If you want to test the software without training or any other steps described above, then follow the following steps:

  • Step 1:
    • Clone the Repository.
  • Step 2:
    • Ensure you have all the requirements necessary in the requirements.txt file. Main ones are Pytorch and other math libraries such as Numpy.
  • Step 3:
    • Run the python script translate.py and entering the hyperparameters input_text, input_lang, output_lang. For example,
      python translate.py --input_text "How is your day today?" --input_lang english --output_lang french
      
      Here are the list of possible input -> output pairs:
      • English -> French
      • English -> German
      • English -> Italian
      • English -> Portuguese
      • French -> English
      • German -> English
      • Italian -> English
      • Portuguese -> English

Datasets

For this project, the European Parliament Proceedings Parallel Corpus 1996-2011 is used. Note, the downloaded files are tgz files. In order to use them, please extract them and name them according to the format you see in this repo, including appropriately expanding names for convenient access. Link to dataset: https://www.statmt.org/europarl/

Reference to paper: http://homepages.inf.ed.ac.uk/pkoehn/publications/europarl.pdf

Samples

Since I do not know many of the langauges I have trained on the Transformer model, I will be using more robust translators as comparison such as Google Translate.

English -> French

Input: "it is important to know."
Prediction: "il est important de savoir ."
Google Translate: "il est important de savoir."

Input: "what should I do?"
Prediction: "que je devrais faire ?"
Google Translate: "que devrais-je faire?"

Validation Datapoint from Dataset (Larger Sentence)
Input: "this debate and the amendment of the directive currently in force allow us to incorporate differentiating elements which demonstrate the diversity of this Europe of ours."
Prediction: "ce debat et l amendement de la directive nous permet d integrer les elements qui demontrent la diversite de notre europe ."
Google Translate: ce débat et l'amendement de la directive actuellement en vigueur nous permettent d'intégrer des éléments de différenciation qui démontrent la diversité de cette Europe qui est la nôtre."
Google Translate Back Translation of Prediction: "this debate and the amendment of the directive allow us to integrate the elements which demonstrate the diversity of our europe."

As you can see with the example above, the prediction may not be word to word with Google Translate results, but the prediction still maintains the semantic information and context that was in the input.

English -> German

Input: "this is a short paragraph."
Prediction: "das ist ein kurzer absatz ."
Google Translate: "dies ist ein kurzer Absatz"

Input: "what is your name?"
Prediction: "was ist ihr name ?"
Google Translate: "was ist ihr name?"

Italian -> English

Input: "oggi è una giornata bellissima."
Prediction: "today is a magnificent day ."
Google Translate: "today is a beautiful day."

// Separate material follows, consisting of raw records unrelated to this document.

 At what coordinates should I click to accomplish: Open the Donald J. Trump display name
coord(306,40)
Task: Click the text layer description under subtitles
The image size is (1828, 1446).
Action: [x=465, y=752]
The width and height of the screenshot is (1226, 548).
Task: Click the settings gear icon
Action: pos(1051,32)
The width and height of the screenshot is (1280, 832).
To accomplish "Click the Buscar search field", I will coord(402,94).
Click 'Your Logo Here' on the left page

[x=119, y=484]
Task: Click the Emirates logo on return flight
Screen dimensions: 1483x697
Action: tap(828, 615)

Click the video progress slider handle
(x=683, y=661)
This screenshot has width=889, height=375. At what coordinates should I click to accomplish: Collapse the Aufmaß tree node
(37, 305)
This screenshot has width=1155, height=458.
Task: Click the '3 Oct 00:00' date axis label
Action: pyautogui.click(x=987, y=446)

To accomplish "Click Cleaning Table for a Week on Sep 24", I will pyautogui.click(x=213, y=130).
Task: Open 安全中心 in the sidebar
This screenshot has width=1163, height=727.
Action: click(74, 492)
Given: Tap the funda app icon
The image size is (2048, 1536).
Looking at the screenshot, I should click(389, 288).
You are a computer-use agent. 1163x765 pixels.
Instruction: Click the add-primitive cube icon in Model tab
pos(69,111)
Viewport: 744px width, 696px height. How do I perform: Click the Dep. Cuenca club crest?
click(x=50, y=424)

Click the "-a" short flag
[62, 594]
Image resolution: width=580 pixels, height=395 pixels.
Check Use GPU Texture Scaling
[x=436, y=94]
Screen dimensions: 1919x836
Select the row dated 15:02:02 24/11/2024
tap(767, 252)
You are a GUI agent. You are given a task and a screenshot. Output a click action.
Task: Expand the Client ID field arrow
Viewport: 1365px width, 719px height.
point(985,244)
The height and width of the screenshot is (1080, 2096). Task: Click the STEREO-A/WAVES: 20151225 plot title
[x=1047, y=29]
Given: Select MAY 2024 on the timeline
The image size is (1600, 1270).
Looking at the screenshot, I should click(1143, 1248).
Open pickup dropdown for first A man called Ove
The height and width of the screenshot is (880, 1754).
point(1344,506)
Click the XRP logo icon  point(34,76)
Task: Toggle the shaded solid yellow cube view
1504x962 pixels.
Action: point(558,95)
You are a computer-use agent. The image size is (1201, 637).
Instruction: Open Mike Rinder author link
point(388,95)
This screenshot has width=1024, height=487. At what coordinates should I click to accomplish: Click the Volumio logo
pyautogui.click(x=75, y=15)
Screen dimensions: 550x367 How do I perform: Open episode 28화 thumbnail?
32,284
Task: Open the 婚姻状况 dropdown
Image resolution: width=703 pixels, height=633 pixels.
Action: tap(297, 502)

Input: "la collaborazione è la chiave del successo."
Prediction: "cooperation is key to success ."
Google Translate: "collaboration is the key to success."

Portuguese -> English

Input: "é importante cuidar de sua saúde mental."
Prediction: "it is important to promote their mental health ."
Google Translate: "it is important to take care of your mental health."

Input: "você deve dormir uma boa quantidade de sono todos os dias."
Prediction: "sleep a good amount of sleep every day ."
Google Translate: "you should get a good amount of sleep every day."